On my 452-mile hike on Oregon’s stretch of the Pacific Crest Trail in 2011, it dawned on me just short of Summit Lake: in the 60 miles and four days since leaving Crater Lake National Park, I hadn’t seen a single other hiker. I liked that about hiking Oregon’s PCT: the lack of people. But even if it sounds like a Mt. Hood-sized contradiction, what I also liked was, well, the people.
At 57, I had decided to attempt the trip for a handful of reasons, among them reconnecting to a now-gone father with whom I’d spent time in these woods; stumbling across a rare and relatively unknown journal by Judge John Waldo, the “father of Oregon’s wilderness,” who had explored this stretch more than a century before me; and a thru-hiker, Laura Buhl, whom I’d met on Labor Day weekend 1999 after I’d summited a nub called Little Belknap Crater in lava-thick Central Oregon.
Buhl was hitting the 2,000-mile mark of her Mexico-to-Canada trip on this day and, as a newspaper columnist at The Register-Guard, I was anxious to tell her story when she returned to Eugene, where she was a student at the University of Oregon.
She made it. I wrote the column. And was forever smitten by the idea of the PCT.
Twelve years later, when I had finished a trip full of blisters and bittersweetness, I understood, for the first time, the allure of the long-distance trail.
I liked the ability to all but totally unplug from the world. “Only by going alone in silence, without baggage, can one truly get into the heart of the wilderness,” said naturalist John Muir. “All other travel is mere dust and hotels and baggage and chatter.”
In a PCT crossing of Oregon, you cross only half a dozen paved roads, no towns and only two geographic features that draw more than a few campers and fishermen: Crater Lake and Timberline Lodge at Mt. Hood. Of 26 nights on the trail, we camped within eyesight of other human beings only nine times.
At 7,000 feet, on the west flank of Luther Mountain, we reached one of the highest points of the trip.
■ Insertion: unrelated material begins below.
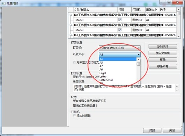
Task: Select A5 from paper size list
Action: (x=118, y=63)
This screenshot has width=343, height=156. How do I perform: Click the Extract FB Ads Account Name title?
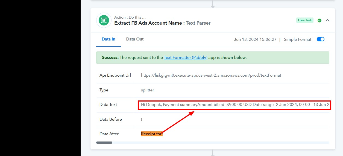click(x=148, y=23)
What impressed me, besides a sprinkling of red, purple and yellow wildflowers, was the sheer bigness of the land beyond: Massive mountains splashed with sheer walls of shale, craggy peaks here and there, rolling buttes of timber speckled with white-bleached snags that may have watched silently as the Waldo party jostled down the spine in 1888. Geographic features that we’d never heard of and were small potatoes compared to, say, Mt. Thielsen or the Three Sisters, and yet scattered 360 degrees around us in a display so large as to humble me, a mere ant amid God’s sprawling grandeur.
In the quiet of the trail in south Central Oregon, I could rewind to boyhood days when my father and I had tried to find — unsuccessfully, it turned out — Comma Lake, only five miles from the PCT. I thought back to the 10-year anniversary of his death, going back by myself, finding that lake — me, a journalist, literally in my element, punctuationally speaking — and leaving a small rock monument in his honor. Finally, Dad, we found it.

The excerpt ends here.